Dr. Willie Parker, pictured here with fellow obstetrician-gynecologist Dr. Shandhini Raidoo, in conversation at the book signing at the Church of the Crossroads in Honolulu on July 27. Parker is a Christian who argues that the slogan “life begins at conception” is not founded in fact. Courtesy Dawn Morais Webster

Parker makes clear through an unsparing description of the abortion process, and through his explanation of fetal development, that the sentimental slogan “life begins at conception” is not founded in fact. On this there is scientific consensus.

Equally misleading is the reference to fetuses as “babies” — something they are not. To quote Parker: “Before 22 weeks, a fetus is not in any way equal to ‘a baby’ or “a child.’ It cannot survive outside the uterus because it cannot breathe — not even on a respirator.”

He continues to “remain a follower of Jesus,” but regards the “meeting of sperm and egg as a biological event, no less miraculous but morally and qualitatively different from a living, breathing, human life.”

Yet too many men of the cloth, and elected officials, propagate the fictions, the slogans, and the scare-mongering of many anti-abortion campaigns, and place roadblocks in the way of poor women seeking abortions.

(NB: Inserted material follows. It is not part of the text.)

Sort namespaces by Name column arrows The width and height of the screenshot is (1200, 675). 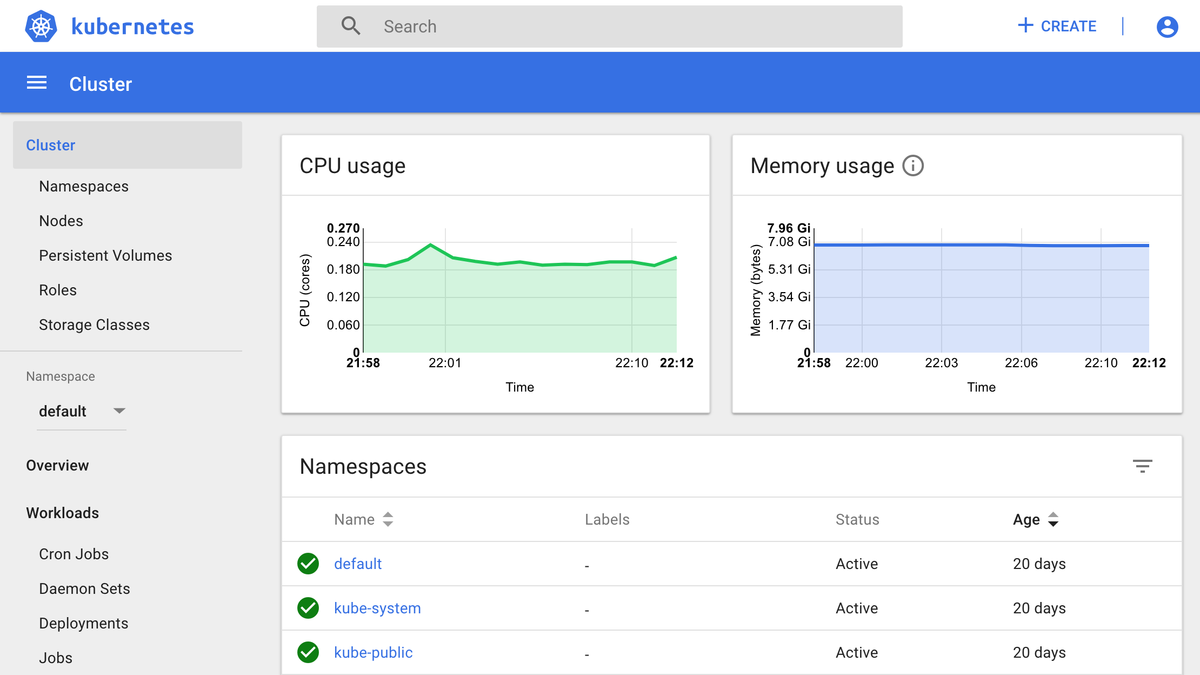tap(388, 520)
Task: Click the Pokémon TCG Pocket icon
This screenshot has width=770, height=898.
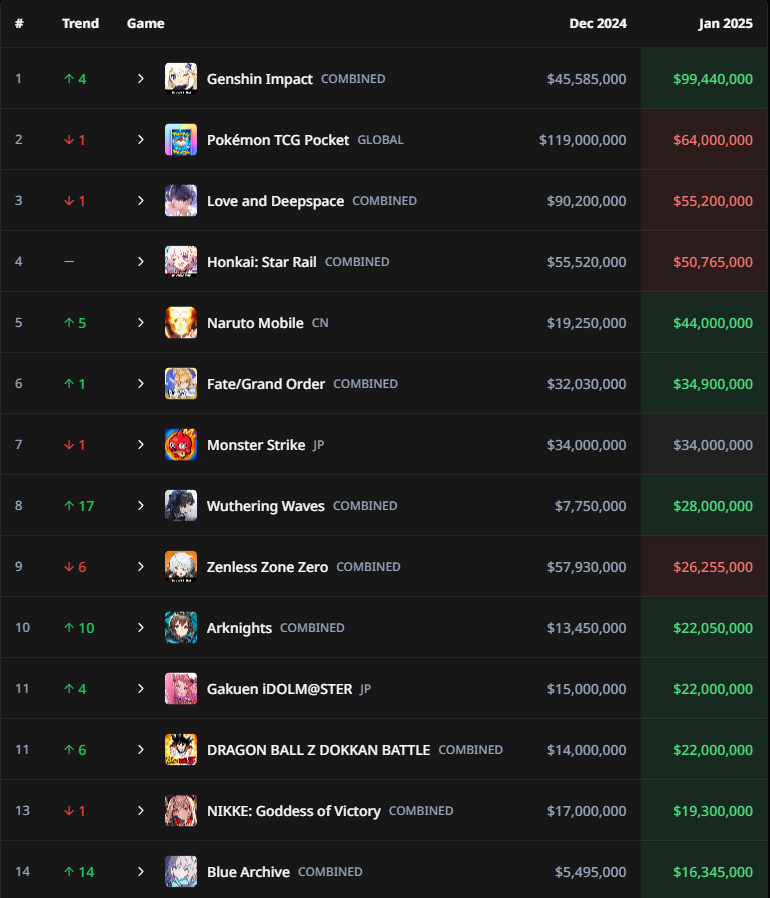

These range from mandatory wait periods to misinformation to ghastly regulations like the one signed into law by then-Gov. Mike Pence in Indiana last year requiring funeral rites for all fetal remains.

Wait periods between asking for an abortion and getting one burden poor women, particularly women of color in rural areas, with needless additional expense as they try to get to these appointments in between juggling two or three jobs as well as responsibilities on the home front.

Research shows that one in three American women gets an abortion at some point in their lifetime. But the wealthy get it with no questions asked.

The Hyde Amendment and so-called “conscience protections” that the Catholic bishops, for example, insist on in every conversation or public statement about health care, don’t hurt wealthy women seeking an abortion. But it surely exacerbates the suffering of poor, often single mothers who are denied Medicaid for abortions, except in the case or rape, incest or threat to their lives.

Research shows that one in three American women gets an abortion at some point in their lifetime.

Men, however, make decisions about addressing erectile dysfunction with no one telling them that they are interfering with God’s plan for their sexuality.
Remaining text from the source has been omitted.